* Generate mocks for Azure clients added in cluster MSI PR
* Add other small changes in response to previous PR feedback:
- Get subscription ID from subscription doc instead of a platform MI
- Remove an unused mock controller
Mocks for these interfaces were previously present, but if you remove them and make generate, they don't get replaced. I'm guessing that when they were added, the committer forgot to commit their changes to the generate.go files. This came to my attention as I was moving us over to the Uber fork because it caused errors while I was trying to get builds and unit tests working, so I codified the generation properly in this commit.
* Add a parameter for enabling Entra ID RBAC on key vaults
* Add an RP-level feature flag for determining whether to use the mock MSI RP
* Tweak the mock identity URL to play nicely with the mock MSI RP
* Add Azure SDK client wrappers for new clients (federated identity credentials control plane and key vault data plane)

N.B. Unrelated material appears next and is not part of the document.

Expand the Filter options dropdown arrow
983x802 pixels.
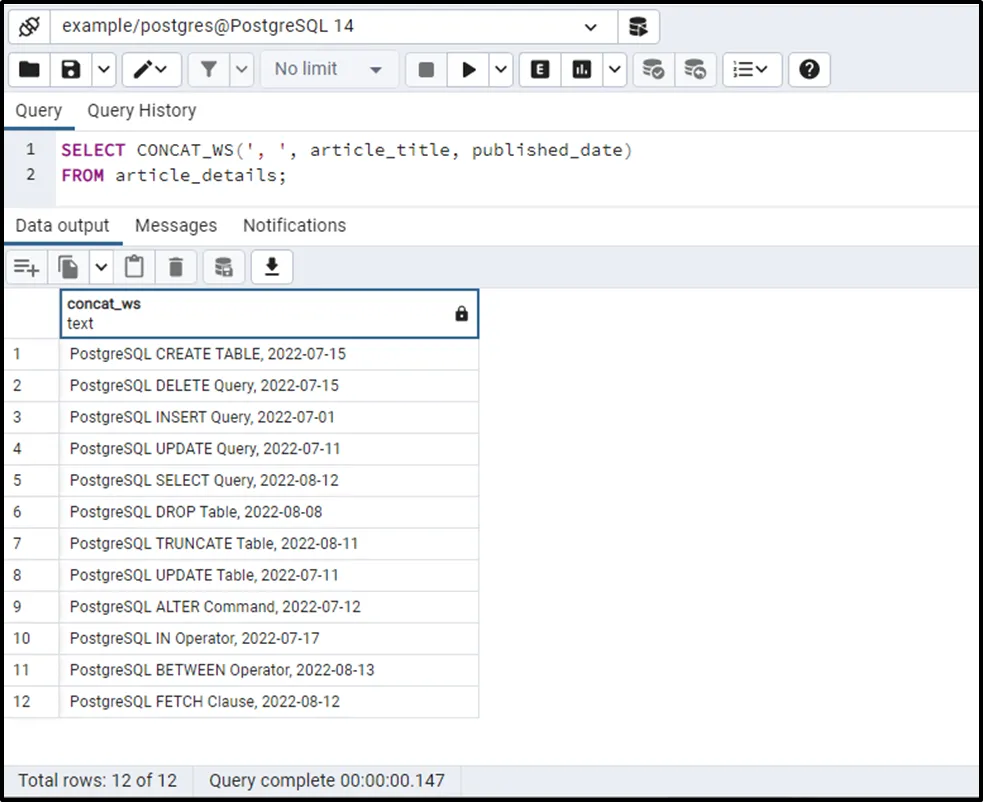click(242, 69)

* Vendor in new Azure SDK clients and update msi-dataplane
* Lay groundwork for use of cluster MSI...
- Initialize the MSI dataplane client, using the mock MSI RP/stub if
appropriate
- Initialize key vault store client (for MSI certificates; functionality
is implemented in MSI dataplane module)
- Create a cluster MSI certificate and store it in the key vault during
cluster bootstrap
- Instantiate an Azure SDK FederatedIdentityCredential client using the
cluster MSI certificate
- Delete the cluster MSI certificate as needed during cluster deletion
* Don't fail during cluster deletion if the cluster MSI certificate is
already gone from the key vault (or was potentially never created)
* Establish an RP-Config variable for the MSI RP endpoint
- Update doc comment for ensureClusterMsiCertificate
- Simplify conditional logic in MSI cert deletion
* Use pointer conversion functions that aren't deprecated
* Respond to PR comments (and fix some other things along the way)
- Move `clusterMsiResourceId` function to `OpenShiftCluster` type
- When persisting the MSI cert to KV, use the `NotAfter` returned by the MSI RP (for the stub, just use an arbitrary value)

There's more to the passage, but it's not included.